How is Option Premium calculated when there are multiple trades?
The Options Premium shown under the Funds tab on Kite is the total premium received from shorting/writing options. The Cash margin available is inclusive of this amount, but the breakdown is provided as an option premium.
If you have done multiple trades, the option premium value gets calculated based on the sum of the average price of all the sell orders in the particular contract. Here's an example:
Here is a carried forward long position of 2 lots of “HDFCLIFE21JAN700CE” which was sold the next day, along with which there was also an intraday trade in the same contract.

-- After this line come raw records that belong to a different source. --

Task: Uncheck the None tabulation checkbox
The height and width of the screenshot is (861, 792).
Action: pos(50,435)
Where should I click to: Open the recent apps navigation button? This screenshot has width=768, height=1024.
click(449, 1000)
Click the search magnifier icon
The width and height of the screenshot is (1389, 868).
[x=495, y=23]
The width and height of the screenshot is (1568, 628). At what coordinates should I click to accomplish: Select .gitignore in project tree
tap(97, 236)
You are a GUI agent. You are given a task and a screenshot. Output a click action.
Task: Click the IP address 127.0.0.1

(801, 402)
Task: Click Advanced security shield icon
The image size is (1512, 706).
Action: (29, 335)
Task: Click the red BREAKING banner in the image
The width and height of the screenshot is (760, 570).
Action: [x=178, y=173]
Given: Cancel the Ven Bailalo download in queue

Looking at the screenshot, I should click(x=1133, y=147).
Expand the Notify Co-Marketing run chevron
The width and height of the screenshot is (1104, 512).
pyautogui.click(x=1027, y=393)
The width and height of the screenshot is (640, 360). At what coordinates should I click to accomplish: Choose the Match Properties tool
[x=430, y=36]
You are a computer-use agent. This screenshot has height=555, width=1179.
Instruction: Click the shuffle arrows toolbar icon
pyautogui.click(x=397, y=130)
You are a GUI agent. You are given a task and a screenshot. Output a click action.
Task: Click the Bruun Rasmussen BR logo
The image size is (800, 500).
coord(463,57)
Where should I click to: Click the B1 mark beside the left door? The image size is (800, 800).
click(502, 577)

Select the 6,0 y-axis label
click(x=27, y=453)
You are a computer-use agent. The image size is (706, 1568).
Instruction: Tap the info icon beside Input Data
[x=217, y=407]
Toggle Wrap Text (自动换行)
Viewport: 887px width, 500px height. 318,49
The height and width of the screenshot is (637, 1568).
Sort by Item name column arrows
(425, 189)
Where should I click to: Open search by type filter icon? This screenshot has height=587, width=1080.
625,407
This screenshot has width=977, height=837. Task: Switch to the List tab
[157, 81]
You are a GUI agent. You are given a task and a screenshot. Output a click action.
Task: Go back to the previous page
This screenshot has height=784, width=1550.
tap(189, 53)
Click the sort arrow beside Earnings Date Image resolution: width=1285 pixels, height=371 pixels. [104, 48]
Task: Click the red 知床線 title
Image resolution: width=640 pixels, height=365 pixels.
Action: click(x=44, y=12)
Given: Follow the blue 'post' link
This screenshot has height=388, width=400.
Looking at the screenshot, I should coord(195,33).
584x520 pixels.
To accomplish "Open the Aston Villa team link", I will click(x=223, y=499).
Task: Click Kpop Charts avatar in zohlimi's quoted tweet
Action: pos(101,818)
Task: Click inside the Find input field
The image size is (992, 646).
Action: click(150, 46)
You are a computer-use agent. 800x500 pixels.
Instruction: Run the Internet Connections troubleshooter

So in total, 4 orders have been executed as per the screenshot below.
The screenshot below shows the Opening balance, Available cash, Used margin, Available margin and Option premium values.
What is the difference between "Used Margin" and "Option Premium" here?
The calculation for Used Margin in this case can be done in two ways:
1. FIFO (First In First Out) method:
The total of 2 carried forward position sold = 63140 [31350 (1100 * 28.50) + 31790 (1100 * 28.90)]
The profit from the intraday trade = 1045 (30.90 - 29.95 * 1100)
Total = 64185
2. Based on the difference between the Premium received and the Premium paid:
Sum of all the sell trades (Premium received) = 97130 [31350(1100 * 28.50) + 31790(1100 * 28.90) + 33990(1100 * 30.90)] -
Sum of all the buy trades (Premium paid) = 32945 (1100 * 29.95)
The difference is the used margin = 64185
This is the actual amount credited to your account.
Calculating the Option premium:
The sell average of all 3 trades = 29.4333 (97130 / 3300)
Two lots have been sold = -64753.33 (2200 * 29.4333)
Do note that the minus (-) sign/symbol shown in the Used margin and Option premium is the amount credited, and not amount debited.
The buy average shown on Kite for an open position is calculated based on all the trades done for the day in the particular contract (carried forward/intraday) or scrip.